Sharp edges worth knowing#

  • The In-Memory Store is never production. It is not durable; a restart loses in-flight work. Use it for tests, the Simulator, and local development only.
  • Embedded means single-host. Many processes on one host, fine. Across hosts or over a network filesystem, unsafe. Do not read "file-backed" as "easy multi-server."
  • The Transactional Enqueue benefit is not the flag. The flag is true everywhere, but you only get atomic commits when BackWave's tables share the transaction scope — co-resident SQLite or the same database via EF Core. A dedicated file or a separate BackWave database forgoes it.
  • Wake-up hints are latency-only and not universal. SQL Server has none; everywhere else they may be dropped or duplicated. Never treat them as reliable delivery — polling is the source of truth.

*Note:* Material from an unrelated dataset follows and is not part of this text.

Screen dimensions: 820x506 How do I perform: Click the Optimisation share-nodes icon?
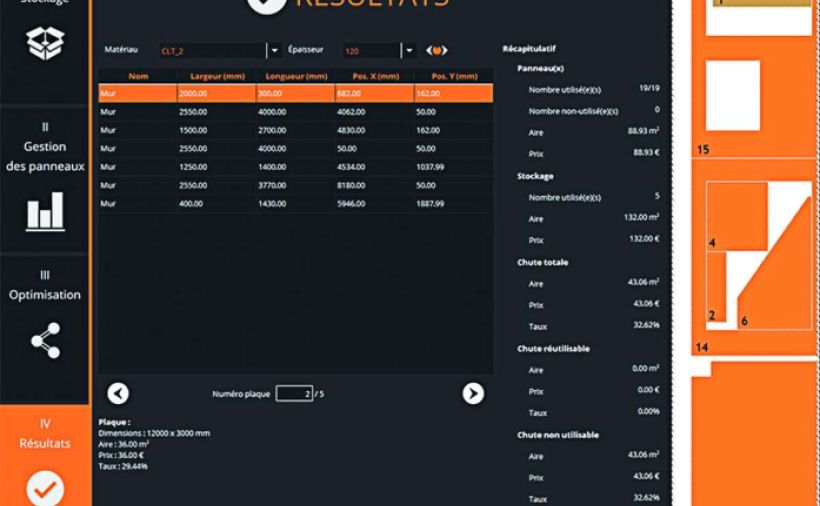click(44, 340)
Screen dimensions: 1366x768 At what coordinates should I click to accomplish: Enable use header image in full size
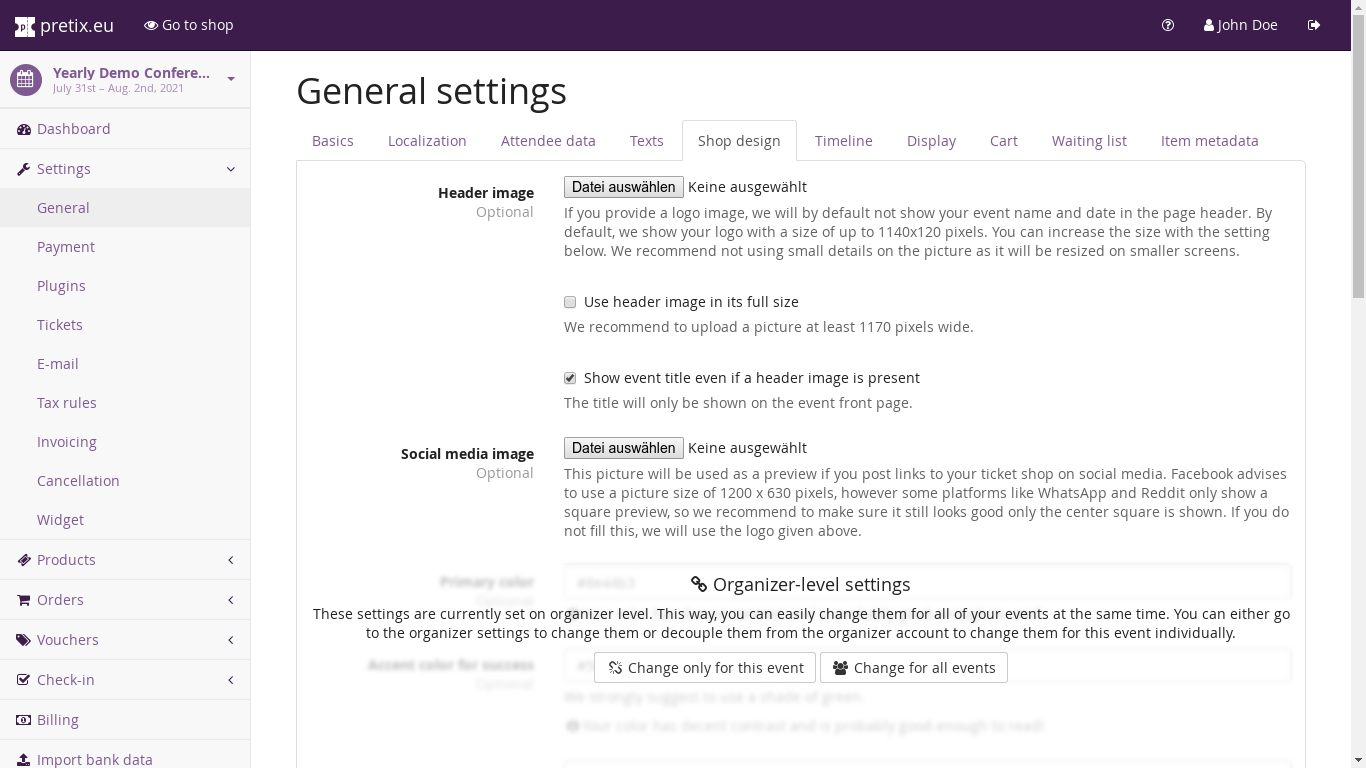(x=570, y=302)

  • Bounds reject loudly, except failure detail. Failure detail truncates; everything else, output included, is rejected outright.
  • History toggles by config, not migration — and can be silenced. The transition table always exists, so changing the policy never requires a migration, and the BACKWAVE_DISABLE_FAILURE_DETAIL kill-switch downgrades failure detail without warning.
  • At-least-once means idempotent handlers. Durable storage gives you at-least-once delivery, not exactly-once execution. Make the handler safe to run twice.